►

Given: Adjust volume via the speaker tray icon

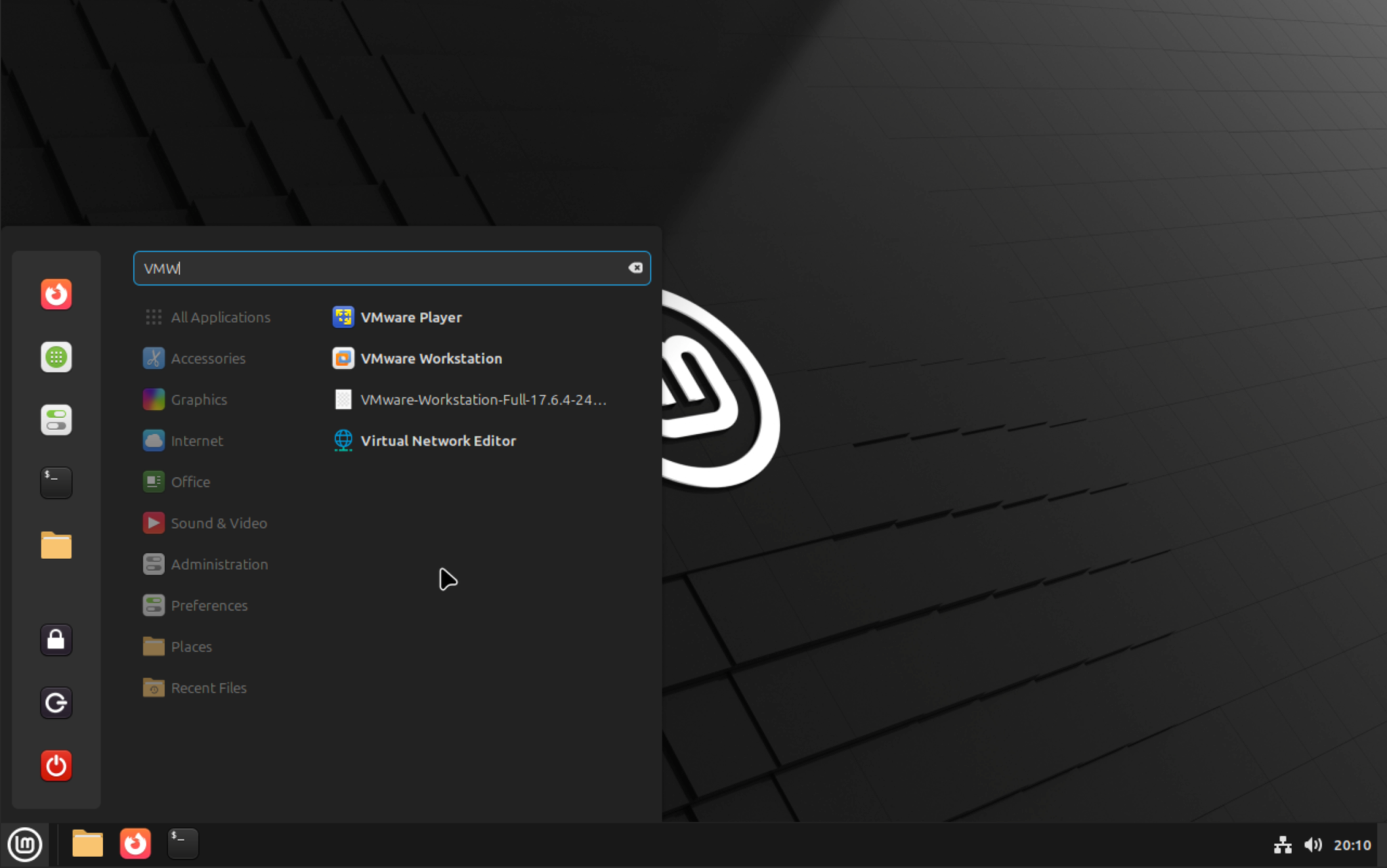Looking at the screenshot, I should pyautogui.click(x=1313, y=844).
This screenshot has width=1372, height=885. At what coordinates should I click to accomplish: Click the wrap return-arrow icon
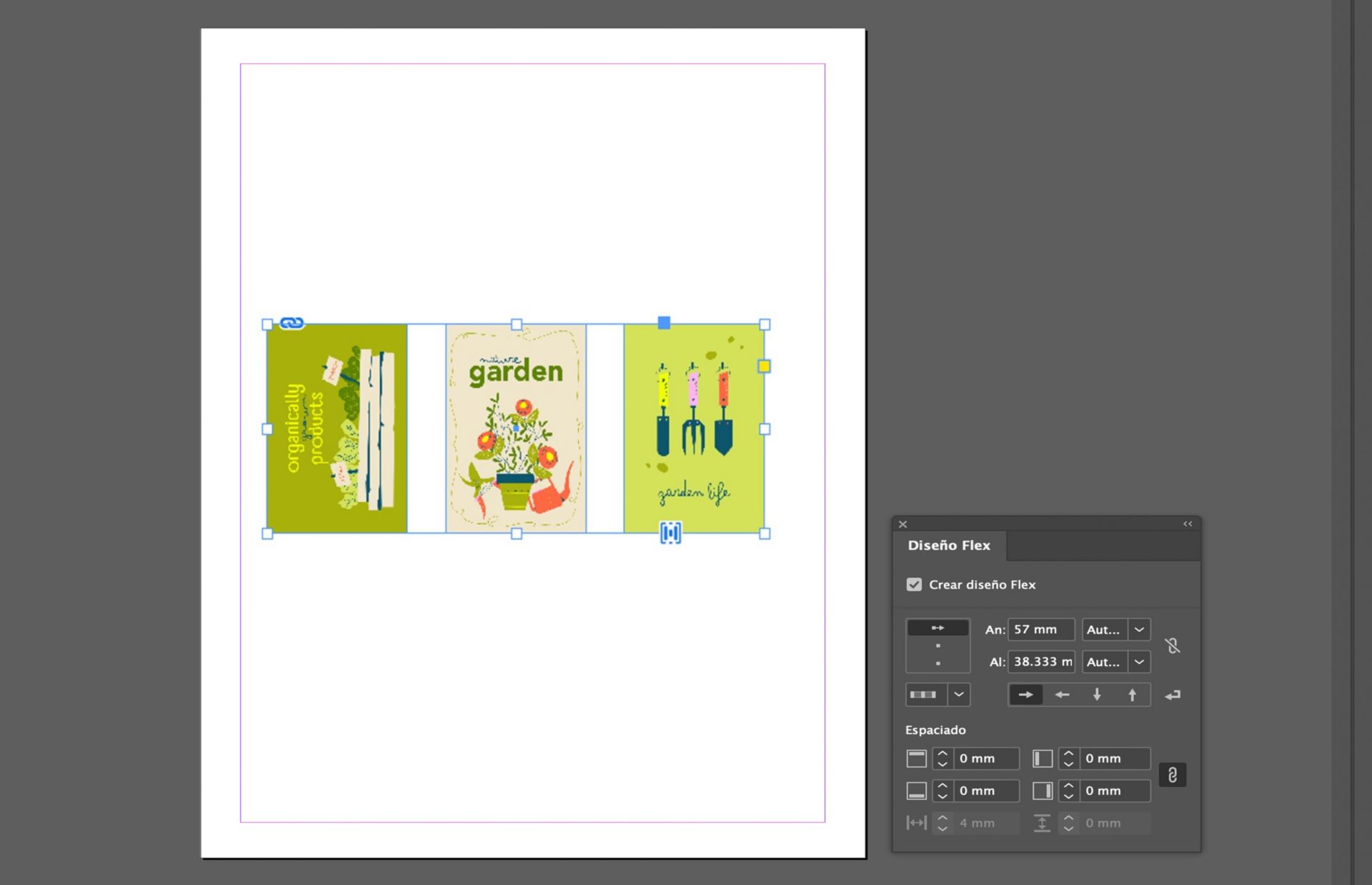point(1173,695)
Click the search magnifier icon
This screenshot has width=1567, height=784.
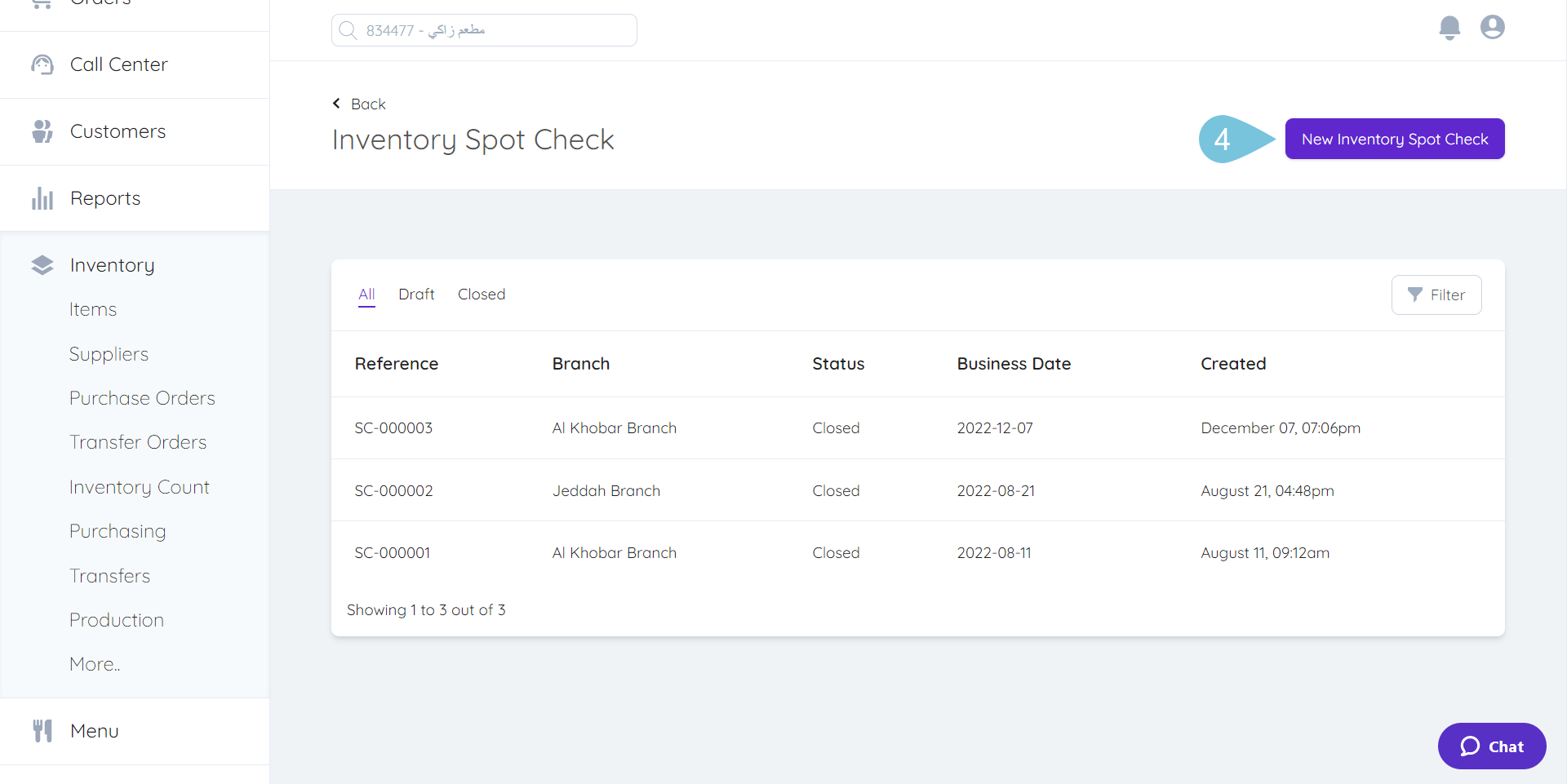(348, 30)
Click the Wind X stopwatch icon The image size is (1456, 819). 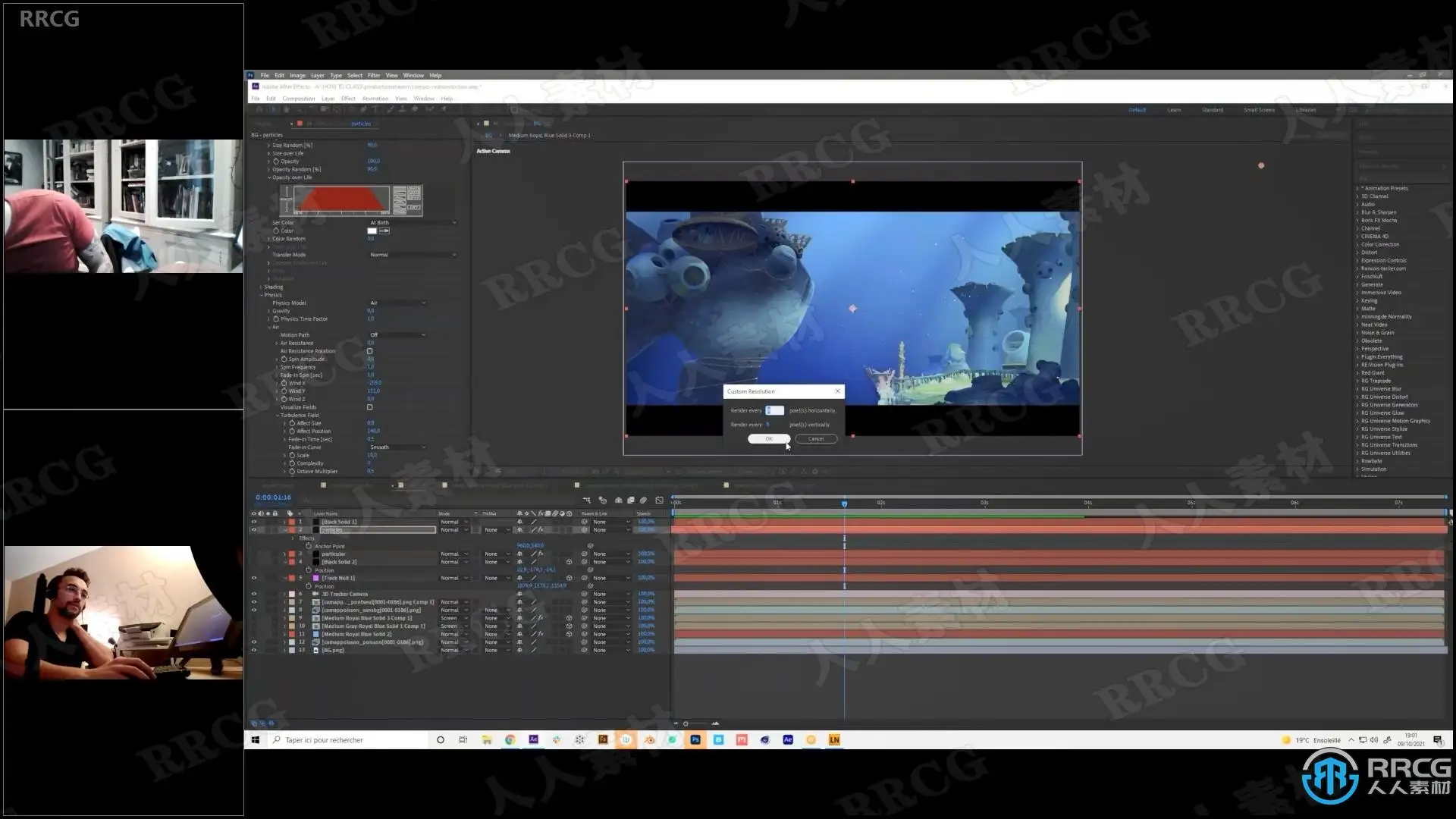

◄

What to do: Every record above must reappear exactly in the answer, minus its pictures.

Solution:
Given: Adjust volume via the speaker tray icon

Looking at the screenshot, I should pyautogui.click(x=1313, y=844).
This screenshot has width=1372, height=885. At what coordinates should I click to accomplish: Click the wrap return-arrow icon
point(1173,695)
Click the search magnifier icon
This screenshot has width=1567, height=784.
(348, 30)
Click the Wind X stopwatch icon The image size is (1456, 819). 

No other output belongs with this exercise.